The logic behind these alternatives is to attempt to place protection where it is really needed, and to avoid TUPE frustrating legitimate commercial objectives. For example, the drive behind a change of provider may be to obtain a new work force: under TUPE 2006, the old work force would transfer across thus negating the commercial purpose of the transfer.

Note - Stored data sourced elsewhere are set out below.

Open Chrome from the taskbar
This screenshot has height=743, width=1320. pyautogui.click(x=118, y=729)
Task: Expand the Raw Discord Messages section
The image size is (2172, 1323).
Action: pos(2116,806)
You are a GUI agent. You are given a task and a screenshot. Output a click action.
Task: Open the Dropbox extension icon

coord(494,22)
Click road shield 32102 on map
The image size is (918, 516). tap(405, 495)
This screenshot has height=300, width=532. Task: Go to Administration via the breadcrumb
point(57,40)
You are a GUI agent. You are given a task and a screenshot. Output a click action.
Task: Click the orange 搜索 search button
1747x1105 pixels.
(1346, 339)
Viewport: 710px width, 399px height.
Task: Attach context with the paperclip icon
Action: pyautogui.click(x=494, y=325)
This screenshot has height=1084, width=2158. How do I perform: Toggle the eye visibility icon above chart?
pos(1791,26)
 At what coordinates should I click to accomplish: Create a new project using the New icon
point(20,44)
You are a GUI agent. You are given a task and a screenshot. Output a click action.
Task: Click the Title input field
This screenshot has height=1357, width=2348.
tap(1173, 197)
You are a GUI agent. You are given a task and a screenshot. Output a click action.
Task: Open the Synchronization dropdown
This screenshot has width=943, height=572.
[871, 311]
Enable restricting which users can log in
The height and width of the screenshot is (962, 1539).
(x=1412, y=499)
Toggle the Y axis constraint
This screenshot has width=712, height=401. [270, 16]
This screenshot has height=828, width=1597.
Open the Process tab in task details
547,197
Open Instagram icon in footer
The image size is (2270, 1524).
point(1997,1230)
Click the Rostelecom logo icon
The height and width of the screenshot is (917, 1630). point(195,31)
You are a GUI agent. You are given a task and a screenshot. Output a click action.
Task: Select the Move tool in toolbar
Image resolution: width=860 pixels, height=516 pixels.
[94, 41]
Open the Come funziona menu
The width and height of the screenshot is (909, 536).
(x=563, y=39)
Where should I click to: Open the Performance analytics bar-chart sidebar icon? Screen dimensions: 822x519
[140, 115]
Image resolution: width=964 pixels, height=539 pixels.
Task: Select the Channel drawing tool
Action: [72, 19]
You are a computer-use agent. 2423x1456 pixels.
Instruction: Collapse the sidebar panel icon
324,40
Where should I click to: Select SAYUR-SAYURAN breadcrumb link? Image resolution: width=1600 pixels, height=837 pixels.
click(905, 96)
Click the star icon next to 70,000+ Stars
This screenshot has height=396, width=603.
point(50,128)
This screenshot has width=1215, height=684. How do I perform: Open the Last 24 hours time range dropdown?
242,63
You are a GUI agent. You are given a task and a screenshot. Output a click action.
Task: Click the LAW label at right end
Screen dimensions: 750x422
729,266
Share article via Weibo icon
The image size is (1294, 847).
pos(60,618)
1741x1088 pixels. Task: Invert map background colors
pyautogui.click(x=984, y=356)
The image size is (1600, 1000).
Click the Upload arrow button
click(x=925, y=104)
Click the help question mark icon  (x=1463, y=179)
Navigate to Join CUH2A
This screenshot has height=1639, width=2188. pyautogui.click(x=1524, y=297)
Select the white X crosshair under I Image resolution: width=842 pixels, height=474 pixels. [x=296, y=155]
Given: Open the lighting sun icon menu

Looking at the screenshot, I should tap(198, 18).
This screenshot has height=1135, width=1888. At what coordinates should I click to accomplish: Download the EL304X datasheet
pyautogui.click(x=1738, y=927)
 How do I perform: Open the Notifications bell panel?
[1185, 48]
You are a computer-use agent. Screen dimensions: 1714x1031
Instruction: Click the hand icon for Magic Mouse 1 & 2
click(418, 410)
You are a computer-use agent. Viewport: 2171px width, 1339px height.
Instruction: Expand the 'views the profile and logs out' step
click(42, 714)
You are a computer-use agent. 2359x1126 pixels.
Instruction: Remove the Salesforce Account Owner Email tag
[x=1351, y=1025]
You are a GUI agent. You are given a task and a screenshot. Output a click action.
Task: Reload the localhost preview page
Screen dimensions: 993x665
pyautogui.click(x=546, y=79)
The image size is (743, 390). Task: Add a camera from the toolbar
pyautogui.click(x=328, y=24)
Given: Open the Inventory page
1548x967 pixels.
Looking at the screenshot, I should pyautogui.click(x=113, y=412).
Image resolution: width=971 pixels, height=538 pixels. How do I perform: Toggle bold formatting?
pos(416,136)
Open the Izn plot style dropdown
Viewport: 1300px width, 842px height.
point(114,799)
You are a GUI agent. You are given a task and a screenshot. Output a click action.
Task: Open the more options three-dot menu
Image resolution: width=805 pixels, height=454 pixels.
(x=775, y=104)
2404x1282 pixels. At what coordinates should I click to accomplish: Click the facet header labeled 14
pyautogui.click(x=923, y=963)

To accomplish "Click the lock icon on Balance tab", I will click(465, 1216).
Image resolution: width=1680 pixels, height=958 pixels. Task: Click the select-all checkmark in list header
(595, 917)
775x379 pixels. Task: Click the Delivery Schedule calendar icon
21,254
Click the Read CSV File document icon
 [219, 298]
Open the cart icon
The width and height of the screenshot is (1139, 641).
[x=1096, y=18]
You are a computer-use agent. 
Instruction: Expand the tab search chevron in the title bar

These alternatives are far from perfect: 1&2 provide the potential for deliberate evasion of TUPE, whilst all present the eternal difficulty of where to draw the line between cases that fall within a definition, and those that fall without (for example, what is a “professional service”?).
 
Currently, there appears to be no ‘magic pill’ to cure the existing uncertainties regarding SPCs and it is for this reason that the Government believes that repeal would not only simplify matters but also is consistent with its policy of reducing ‘red tape’.
 
However, the Government’s stance may simply have the effect of sending us back to the murky depths of pre-2006 (when the EAT described the law as “being in a mess”) and could well leave transferees, transferors and practitioners alike wondering whether the waters will ever clear.
 
The consultation closes 11 April 2013.